Несколько дней спустя он заболел в доме герцога Девонширского в Чизвике, и вскоре стало ясно, что его последние часы близки. Он не был верующим, но, чтобы порадовать жену, согласился на чтение молитв, хотя «почти не обращал внимания на церемонию, оставаясь лишь спокойным, не желая отказывать ни в одном ее пожелании или притворяться, что испытывает чувства, которых у него не было». «Я умираю счастливым, — сказал он жене, — но мне жаль тебя». Он скончался 13 сентября и был похоронен в Вестминстерском аббатстве, непосредственно рядом с памятником лорду Чатему и недалеко от могилы Уильяма Питта, его великого соперника, скончавшегося несколькими месяцами ранее.

Как созидательный государственный деятель Чарльз Джеймс Фокс имел мало возможностей проявить себя.

«Чарльз, несомненно, человек первоклассных талантов, но настолько лишенный рассудительности, что за всю свою жизнь не преуспел ни в одном деле», — говорил его «откровенный друг» Бутби. — «Он любил только три вещи: женщин, игру и политику. И все же ни в один из периодов он не завел достойных отношений с женщиной. Он проиграл все свое состояние за игорным столом; и, за исключением примерно одиннадцати месяцев своей жизни, он всегда оставался в оппозиции».

Это суровый приговор великому человеку, который был выдающимся оратором и блестящим полемистом.

«Фокс произносил свои речи без предварительной подготовки, и их сила заключалась не в риторических украшениях, а в энергичности мыслей оратора, широте его знаний, быстроте, с которой он схватывал суть каждого пункта дискуссии, ясности его концепций и удивительной простоте, с которой он излагал их аудитории, — отмечает профессор Харрисон. — Даже в самых длинных речах он никогда не отклонялся от обсуждаемого предмета; он никогда не поднимался выше уровня понимания своих слушателей, никогда не был неясен и никогда не утомлял Палату. Каждую позицию, которую он занимал, он защищал множеством проницательных аргументов, изложенных ясно и последовательно».
──────────────────────────────
- ЗАДАНИЕ 1: Покажите все строки, в которых встречается указанное слово «specified».

Фрагмент файла данных
──────────────────────────────
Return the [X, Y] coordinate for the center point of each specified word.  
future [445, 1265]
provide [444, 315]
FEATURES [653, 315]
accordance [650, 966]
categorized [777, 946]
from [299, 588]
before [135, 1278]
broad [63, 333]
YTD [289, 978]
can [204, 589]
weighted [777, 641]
──────────────────────────────
- ЗАДАНИЕ 2: Пожалуйста, выведите без изменений часть текста о Чарльзе Джеймсе Фоксе, которая открывается словами, содержащими «Как созидательный государственный», и заканчивается словами «и блестящим полемистом.».

- ПРАВИЛЬНЫЙ ОТВЕТ 1:
Return the [X, Y] coordinate for the center point of each specified word.  

- ПРАВИЛЬНЫЙ ОТВЕТ 2:
Как созидательный государственный деятель Чарльз Джеймс Фокс имел мало возможностей проявить себя.

«Чарльз, несомненно, человек первоклассных талантов, но настолько лишенный рассудительности, что за всю свою жизнь не преуспел ни в одном деле», — говорил его «откровенный друг» Бутби. — «Он любил только три вещи: женщин, игру и политику. И все же ни в один из периодов он не завел достойных отношений с женщиной. Он проиграл все свое состояние за игорным столом; и, за исключением примерно одиннадцати месяцев своей жизни, он всегда оставался в оппозиции».

Это суровый приговор великому человеку, который был выдающимся оратором и блестящим полемистом.